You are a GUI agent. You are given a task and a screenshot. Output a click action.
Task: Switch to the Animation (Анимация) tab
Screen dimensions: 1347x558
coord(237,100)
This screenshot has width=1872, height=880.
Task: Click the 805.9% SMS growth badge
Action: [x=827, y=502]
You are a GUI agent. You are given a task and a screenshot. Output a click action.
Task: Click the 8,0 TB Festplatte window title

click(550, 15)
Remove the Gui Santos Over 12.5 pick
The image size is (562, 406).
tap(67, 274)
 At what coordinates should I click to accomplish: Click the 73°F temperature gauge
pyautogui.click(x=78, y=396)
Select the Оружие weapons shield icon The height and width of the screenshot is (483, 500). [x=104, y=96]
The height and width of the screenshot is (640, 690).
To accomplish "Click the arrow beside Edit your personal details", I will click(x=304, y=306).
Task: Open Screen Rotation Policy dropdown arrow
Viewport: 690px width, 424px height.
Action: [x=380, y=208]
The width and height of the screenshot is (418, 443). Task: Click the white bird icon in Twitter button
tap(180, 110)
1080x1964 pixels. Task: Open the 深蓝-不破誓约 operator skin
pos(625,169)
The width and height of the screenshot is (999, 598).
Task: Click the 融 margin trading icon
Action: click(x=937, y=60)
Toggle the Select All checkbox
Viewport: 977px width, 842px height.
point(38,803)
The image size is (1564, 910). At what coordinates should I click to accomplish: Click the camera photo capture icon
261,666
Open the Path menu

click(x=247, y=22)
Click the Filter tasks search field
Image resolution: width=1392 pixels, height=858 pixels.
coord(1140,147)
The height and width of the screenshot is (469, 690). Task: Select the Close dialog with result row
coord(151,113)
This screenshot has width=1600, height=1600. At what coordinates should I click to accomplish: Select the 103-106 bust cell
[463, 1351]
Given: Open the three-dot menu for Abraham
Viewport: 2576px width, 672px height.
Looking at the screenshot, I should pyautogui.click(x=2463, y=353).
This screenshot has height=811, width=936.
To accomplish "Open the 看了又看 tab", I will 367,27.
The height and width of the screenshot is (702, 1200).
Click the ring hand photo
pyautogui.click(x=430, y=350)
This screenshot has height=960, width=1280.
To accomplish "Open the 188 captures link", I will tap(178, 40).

--- Assignment ---
Copy all data exactly, start to finish.

--- Answer area ---
You are a GUI agent. You are given a task and a screenshot. Output a click action.
Task: Switch to the Animation (Анимация) tab
Screen dimensions: 1347x558
coord(237,100)
This screenshot has width=1872, height=880.
Task: Click the 805.9% SMS growth badge
Action: [x=827, y=502]
You are a GUI agent. You are given a task and a screenshot. Output a click action.
Task: Click the 8,0 TB Festplatte window title

click(550, 15)
Remove the Gui Santos Over 12.5 pick
The image size is (562, 406).
tap(67, 274)
 At what coordinates should I click to accomplish: Click the 73°F temperature gauge
pyautogui.click(x=78, y=396)
Select the Оружие weapons shield icon The height and width of the screenshot is (483, 500). [x=104, y=96]
The height and width of the screenshot is (640, 690).
To accomplish "Click the arrow beside Edit your personal details", I will click(x=304, y=306).
Task: Open Screen Rotation Policy dropdown arrow
Viewport: 690px width, 424px height.
Action: [x=380, y=208]
The width and height of the screenshot is (418, 443). Task: Click the white bird icon in Twitter button
tap(180, 110)
1080x1964 pixels. Task: Open the 深蓝-不破誓约 operator skin
pos(625,169)
The width and height of the screenshot is (999, 598).
Task: Click the 融 margin trading icon
Action: click(x=937, y=60)
Toggle the Select All checkbox
Viewport: 977px width, 842px height.
point(38,803)
The image size is (1564, 910). At what coordinates should I click to accomplish: Click the camera photo capture icon
261,666
Open the Path menu

click(x=247, y=22)
Click the Filter tasks search field
Image resolution: width=1392 pixels, height=858 pixels.
coord(1140,147)
The height and width of the screenshot is (469, 690). Task: Select the Close dialog with result row
coord(151,113)
This screenshot has width=1600, height=1600. At what coordinates should I click to accomplish: Select the 103-106 bust cell
[463, 1351]
Given: Open the three-dot menu for Abraham
Viewport: 2576px width, 672px height.
Looking at the screenshot, I should pyautogui.click(x=2463, y=353).
This screenshot has height=811, width=936.
To accomplish "Open the 看了又看 tab", I will 367,27.
The height and width of the screenshot is (702, 1200).
Click the ring hand photo
pyautogui.click(x=430, y=350)
This screenshot has height=960, width=1280.
To accomplish "Open the 188 captures link", I will tap(178, 40).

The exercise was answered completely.